How Welfare Reform Changed America (USATODAY.com)
By Richard Wolf, USA TODAY
KANSAS CITY, Mo. — Michelle Gordon was 30, a poor, single mother with four kids between 5 and 13, when the federal government decided in 1996 that parents on welfare should go to work.
Since then, Gordon's life has been "a little bit of a roller coaster." She has held about 10 jobs — at a call center, as a nurse's aide, as a janitorial supervisor, most recently at a grocery store. She lost that job on April 19, her 40th birthday. It took her two months to find another. For 25 hours a week, she cleans bathrooms and vacuums floors at a drug rehabilitation center.
Mary Bradford was 45 in 1996, with three children between 11 and 25, when she traded welfare for a job filling orders at Victorian Trading Co. Ten years later, her office has moved from Missouri to Kansas, and she's still with the company. She's a production supervisor, and her earnings have more than doubled from the $7 an hour she made in 1996. "Most likely, I'll retire from here," Bradford says.
"She's reliable as the sun coming up," says Randy Rolston, the company's co-founder. "I can't think of a day she's missed."
The paths that Gordon and Bradford have traveled illustrate the successes and frustrations in the decade since the nation's welfare system was overhauled to require work and limit benefits.
The law signed by President Clinton on Aug. 22, 1996, has transformed the way the nation helps its neediest citizens. Gone is the promise of a government check for parents raising children in poverty. In its place are 50 state programs to help those parents get jobs.
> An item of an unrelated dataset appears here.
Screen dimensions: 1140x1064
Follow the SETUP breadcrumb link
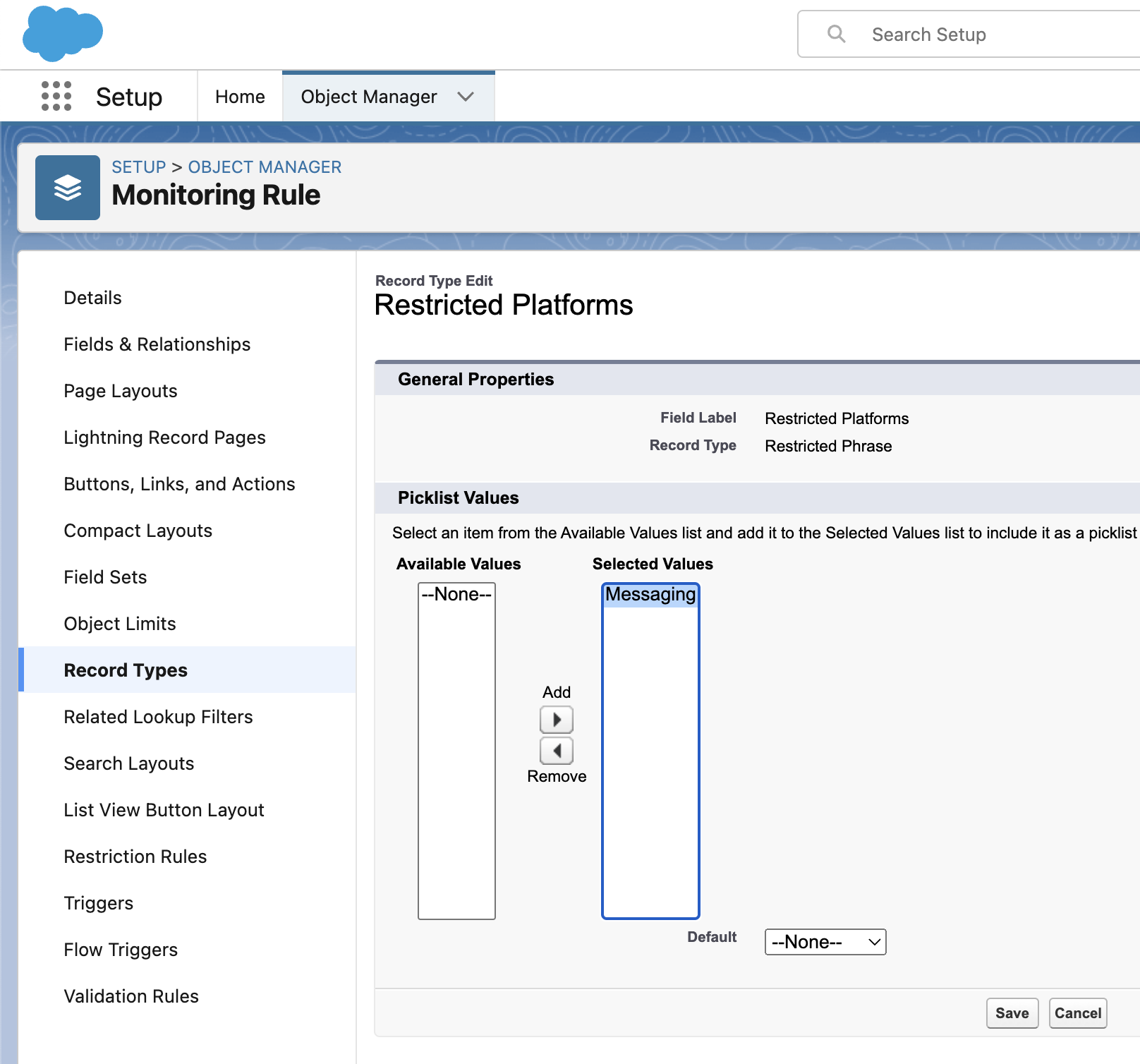coord(138,167)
In the 12 years since caseloads peaked at 5.1 million families in 1994, millions have left the welfare rolls for low-paying jobs. Nearly 1 million more have been kicked off for not following states' rules or have used up all the benefits they're allowed under time limits. Today, 1.9 million families get cash benefits; in one-third of them, only the children qualify for aid. About 38% of those still on welfare are black, 33% white and 24% Hispanic.